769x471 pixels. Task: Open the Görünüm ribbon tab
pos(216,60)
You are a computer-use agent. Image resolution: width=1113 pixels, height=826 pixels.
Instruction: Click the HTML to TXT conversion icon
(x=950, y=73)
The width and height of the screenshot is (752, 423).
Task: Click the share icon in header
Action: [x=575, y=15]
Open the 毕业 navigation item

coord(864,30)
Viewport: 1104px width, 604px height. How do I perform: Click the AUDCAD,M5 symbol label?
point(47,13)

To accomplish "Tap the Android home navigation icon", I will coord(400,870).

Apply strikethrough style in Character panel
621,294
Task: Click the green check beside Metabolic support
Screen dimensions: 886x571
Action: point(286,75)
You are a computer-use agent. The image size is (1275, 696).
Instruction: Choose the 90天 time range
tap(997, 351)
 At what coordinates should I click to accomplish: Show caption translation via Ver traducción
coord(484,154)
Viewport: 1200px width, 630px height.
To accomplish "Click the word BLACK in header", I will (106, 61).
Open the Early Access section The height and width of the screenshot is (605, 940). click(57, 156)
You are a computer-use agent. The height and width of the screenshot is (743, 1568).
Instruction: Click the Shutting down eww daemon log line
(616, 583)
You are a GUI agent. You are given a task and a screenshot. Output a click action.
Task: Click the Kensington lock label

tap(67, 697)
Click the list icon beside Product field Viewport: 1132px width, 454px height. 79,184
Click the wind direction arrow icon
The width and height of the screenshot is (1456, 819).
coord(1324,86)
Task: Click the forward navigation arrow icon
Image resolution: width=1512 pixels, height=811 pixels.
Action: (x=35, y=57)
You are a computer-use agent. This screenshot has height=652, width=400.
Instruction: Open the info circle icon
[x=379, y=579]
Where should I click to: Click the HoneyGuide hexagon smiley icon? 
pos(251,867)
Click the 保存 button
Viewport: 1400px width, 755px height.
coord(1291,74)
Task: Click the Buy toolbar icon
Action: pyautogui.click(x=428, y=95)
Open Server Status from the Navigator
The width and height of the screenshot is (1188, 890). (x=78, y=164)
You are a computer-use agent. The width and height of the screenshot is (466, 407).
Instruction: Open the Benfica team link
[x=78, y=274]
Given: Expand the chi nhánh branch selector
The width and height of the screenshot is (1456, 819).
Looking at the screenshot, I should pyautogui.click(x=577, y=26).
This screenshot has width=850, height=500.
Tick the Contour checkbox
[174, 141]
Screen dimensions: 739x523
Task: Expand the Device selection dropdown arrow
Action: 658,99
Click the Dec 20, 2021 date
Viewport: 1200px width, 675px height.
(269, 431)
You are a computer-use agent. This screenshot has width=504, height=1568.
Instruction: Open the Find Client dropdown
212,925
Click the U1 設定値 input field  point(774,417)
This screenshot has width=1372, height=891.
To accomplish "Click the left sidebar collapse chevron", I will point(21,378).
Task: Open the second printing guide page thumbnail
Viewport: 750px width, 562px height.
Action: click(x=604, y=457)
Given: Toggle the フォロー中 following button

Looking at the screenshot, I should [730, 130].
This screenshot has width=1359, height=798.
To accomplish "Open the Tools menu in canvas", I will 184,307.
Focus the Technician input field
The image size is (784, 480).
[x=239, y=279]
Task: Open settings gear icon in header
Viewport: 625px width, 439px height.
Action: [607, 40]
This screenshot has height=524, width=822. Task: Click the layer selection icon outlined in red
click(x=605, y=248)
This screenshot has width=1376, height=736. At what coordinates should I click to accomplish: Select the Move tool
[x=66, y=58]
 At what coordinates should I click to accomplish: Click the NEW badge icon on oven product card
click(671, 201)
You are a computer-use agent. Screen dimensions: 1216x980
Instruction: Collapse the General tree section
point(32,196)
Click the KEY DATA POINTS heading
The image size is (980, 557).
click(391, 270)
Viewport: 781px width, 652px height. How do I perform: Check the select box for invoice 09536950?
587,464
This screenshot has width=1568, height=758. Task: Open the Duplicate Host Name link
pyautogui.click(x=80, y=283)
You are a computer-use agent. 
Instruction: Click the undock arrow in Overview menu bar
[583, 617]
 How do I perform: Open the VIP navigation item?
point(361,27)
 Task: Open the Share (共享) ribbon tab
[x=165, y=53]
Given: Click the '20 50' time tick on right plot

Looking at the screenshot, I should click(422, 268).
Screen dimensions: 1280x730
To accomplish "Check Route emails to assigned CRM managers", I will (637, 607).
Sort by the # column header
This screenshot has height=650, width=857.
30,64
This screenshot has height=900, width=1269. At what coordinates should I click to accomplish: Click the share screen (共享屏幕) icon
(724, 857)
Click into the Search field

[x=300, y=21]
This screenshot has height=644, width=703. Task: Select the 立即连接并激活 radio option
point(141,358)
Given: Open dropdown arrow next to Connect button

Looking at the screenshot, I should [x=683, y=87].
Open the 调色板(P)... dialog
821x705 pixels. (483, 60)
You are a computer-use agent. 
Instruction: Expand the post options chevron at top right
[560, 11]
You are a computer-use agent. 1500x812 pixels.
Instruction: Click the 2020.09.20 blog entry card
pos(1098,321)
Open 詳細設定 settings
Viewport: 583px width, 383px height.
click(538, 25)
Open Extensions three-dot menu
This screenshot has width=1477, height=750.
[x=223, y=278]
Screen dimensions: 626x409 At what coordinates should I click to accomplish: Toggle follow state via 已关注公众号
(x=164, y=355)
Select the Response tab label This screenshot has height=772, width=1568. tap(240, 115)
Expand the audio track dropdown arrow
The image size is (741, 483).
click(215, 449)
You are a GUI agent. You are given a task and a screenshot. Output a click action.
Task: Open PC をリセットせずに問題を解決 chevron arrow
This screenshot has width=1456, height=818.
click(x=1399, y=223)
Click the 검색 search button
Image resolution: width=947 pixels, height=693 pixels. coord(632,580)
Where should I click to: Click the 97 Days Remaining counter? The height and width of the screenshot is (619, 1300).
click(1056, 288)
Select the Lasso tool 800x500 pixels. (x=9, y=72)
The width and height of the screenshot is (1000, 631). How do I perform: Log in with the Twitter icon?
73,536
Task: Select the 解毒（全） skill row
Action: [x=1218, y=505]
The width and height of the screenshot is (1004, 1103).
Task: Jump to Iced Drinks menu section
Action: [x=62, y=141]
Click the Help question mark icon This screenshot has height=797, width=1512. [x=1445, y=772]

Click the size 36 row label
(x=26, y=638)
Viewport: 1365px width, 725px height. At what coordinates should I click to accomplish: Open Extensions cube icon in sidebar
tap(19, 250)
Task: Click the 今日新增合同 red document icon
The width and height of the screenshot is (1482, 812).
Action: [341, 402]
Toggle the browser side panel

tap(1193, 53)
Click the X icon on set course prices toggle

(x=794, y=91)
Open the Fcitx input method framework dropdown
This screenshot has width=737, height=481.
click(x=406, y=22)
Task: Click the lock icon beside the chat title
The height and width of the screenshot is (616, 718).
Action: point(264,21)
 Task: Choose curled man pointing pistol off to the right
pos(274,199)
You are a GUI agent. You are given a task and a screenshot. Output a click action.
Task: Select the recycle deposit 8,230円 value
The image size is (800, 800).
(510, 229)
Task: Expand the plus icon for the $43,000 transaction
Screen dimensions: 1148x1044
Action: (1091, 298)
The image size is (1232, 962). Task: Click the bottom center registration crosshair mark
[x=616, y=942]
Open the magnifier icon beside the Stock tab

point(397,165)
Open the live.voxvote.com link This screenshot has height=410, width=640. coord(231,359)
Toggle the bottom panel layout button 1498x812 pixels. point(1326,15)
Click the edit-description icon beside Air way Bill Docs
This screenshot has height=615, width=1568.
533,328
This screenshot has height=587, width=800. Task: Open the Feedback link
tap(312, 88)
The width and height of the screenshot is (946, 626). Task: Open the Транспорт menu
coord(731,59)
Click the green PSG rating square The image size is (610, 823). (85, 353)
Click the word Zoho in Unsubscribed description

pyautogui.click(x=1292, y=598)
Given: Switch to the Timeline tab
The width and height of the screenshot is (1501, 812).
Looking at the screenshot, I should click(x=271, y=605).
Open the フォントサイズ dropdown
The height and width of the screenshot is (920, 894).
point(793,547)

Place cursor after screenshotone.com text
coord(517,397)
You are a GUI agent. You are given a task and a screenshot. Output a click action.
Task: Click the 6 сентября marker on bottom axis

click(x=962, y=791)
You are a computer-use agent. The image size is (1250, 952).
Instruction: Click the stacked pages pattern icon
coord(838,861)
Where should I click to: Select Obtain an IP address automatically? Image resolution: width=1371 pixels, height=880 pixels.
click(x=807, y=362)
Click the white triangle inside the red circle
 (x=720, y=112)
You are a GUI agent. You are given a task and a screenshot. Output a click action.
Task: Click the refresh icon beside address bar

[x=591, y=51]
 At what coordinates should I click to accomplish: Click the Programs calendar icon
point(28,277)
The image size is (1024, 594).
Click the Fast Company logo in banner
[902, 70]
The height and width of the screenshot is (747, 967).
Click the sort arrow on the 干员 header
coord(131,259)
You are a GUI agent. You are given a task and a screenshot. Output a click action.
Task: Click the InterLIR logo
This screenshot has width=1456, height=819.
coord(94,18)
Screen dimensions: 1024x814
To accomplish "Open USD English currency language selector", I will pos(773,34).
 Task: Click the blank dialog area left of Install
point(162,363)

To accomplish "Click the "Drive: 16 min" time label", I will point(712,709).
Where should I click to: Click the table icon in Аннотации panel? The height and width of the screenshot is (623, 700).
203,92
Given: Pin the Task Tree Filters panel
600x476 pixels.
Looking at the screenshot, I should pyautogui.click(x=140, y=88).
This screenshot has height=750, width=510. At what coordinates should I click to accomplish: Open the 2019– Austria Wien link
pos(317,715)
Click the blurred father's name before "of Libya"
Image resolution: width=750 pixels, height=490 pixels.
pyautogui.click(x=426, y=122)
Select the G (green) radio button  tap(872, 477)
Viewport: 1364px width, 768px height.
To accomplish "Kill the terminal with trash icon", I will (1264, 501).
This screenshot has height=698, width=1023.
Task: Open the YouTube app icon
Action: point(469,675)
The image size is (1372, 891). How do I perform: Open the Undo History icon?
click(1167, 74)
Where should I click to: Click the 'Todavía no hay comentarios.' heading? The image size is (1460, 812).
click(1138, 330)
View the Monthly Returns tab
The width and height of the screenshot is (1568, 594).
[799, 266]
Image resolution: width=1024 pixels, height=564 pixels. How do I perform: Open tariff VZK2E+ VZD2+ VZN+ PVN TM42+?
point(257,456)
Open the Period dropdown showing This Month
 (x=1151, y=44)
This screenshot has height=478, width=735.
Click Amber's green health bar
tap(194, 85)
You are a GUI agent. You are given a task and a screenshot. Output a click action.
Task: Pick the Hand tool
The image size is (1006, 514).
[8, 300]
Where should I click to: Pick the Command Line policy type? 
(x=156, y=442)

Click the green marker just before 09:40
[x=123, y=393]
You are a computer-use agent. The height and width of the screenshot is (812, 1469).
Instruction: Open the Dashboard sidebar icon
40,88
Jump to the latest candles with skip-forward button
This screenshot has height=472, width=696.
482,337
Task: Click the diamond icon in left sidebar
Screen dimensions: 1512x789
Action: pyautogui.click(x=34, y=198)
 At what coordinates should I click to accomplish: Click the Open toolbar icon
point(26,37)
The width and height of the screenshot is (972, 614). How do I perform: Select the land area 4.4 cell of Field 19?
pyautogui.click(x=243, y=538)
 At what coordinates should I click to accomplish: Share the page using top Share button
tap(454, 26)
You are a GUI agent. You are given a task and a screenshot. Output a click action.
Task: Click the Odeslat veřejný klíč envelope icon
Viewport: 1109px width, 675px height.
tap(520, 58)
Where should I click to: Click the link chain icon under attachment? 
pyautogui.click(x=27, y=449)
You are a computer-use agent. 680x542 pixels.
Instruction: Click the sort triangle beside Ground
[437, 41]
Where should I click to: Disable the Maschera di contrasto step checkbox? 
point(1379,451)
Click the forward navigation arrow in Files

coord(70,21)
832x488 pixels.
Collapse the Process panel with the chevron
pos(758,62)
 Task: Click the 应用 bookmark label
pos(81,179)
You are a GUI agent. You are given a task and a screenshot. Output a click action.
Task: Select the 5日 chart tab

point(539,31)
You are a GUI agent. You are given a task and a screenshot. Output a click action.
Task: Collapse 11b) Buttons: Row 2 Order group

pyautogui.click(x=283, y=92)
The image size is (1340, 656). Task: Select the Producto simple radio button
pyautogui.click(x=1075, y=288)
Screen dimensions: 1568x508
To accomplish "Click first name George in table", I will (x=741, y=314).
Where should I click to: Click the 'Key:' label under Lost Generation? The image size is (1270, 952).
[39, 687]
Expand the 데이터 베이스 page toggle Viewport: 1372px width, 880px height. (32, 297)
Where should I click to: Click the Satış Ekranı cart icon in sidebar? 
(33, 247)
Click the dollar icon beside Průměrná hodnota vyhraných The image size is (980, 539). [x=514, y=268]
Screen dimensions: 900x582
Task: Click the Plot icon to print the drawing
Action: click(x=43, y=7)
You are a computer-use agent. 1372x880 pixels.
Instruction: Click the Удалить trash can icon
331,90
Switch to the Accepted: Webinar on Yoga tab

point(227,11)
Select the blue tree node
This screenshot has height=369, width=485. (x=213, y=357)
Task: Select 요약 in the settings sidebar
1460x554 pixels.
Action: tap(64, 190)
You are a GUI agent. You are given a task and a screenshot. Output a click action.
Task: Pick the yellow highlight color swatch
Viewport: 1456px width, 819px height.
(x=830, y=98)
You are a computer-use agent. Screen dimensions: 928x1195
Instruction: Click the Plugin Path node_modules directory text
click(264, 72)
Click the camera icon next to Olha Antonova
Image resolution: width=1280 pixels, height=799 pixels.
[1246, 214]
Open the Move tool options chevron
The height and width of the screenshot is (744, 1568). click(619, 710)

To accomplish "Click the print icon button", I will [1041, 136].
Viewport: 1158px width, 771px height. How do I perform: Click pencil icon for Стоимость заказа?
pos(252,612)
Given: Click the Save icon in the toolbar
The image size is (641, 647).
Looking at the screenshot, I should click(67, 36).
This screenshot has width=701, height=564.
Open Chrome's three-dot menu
■ ■ ■ ■
* Objective
Turn the stretch of data from its first line through the line containing "Action: [x=575, y=15]", both ends included, into a Markdown table with the columns Row and Line. Number each row and leave out blank lines.

* Response for this exercise
| Row | Line |
|---|---|
| 1 | 769x471 pixels. Task: Open the Görünüm ribbon tab |
| 2 | pos(216,60) |
| 3 | You are a computer-use agent. Image resolution: width=1113 pixels, height=826 pixels. |
| 4 | Instruction: Click the HTML to TXT conversion icon |
| 5 | (x=950, y=73) |
| 6 | The width and height of the screenshot is (752, 423). |
| 7 | Task: Click the share icon in header |
| 8 | Action: [x=575, y=15] |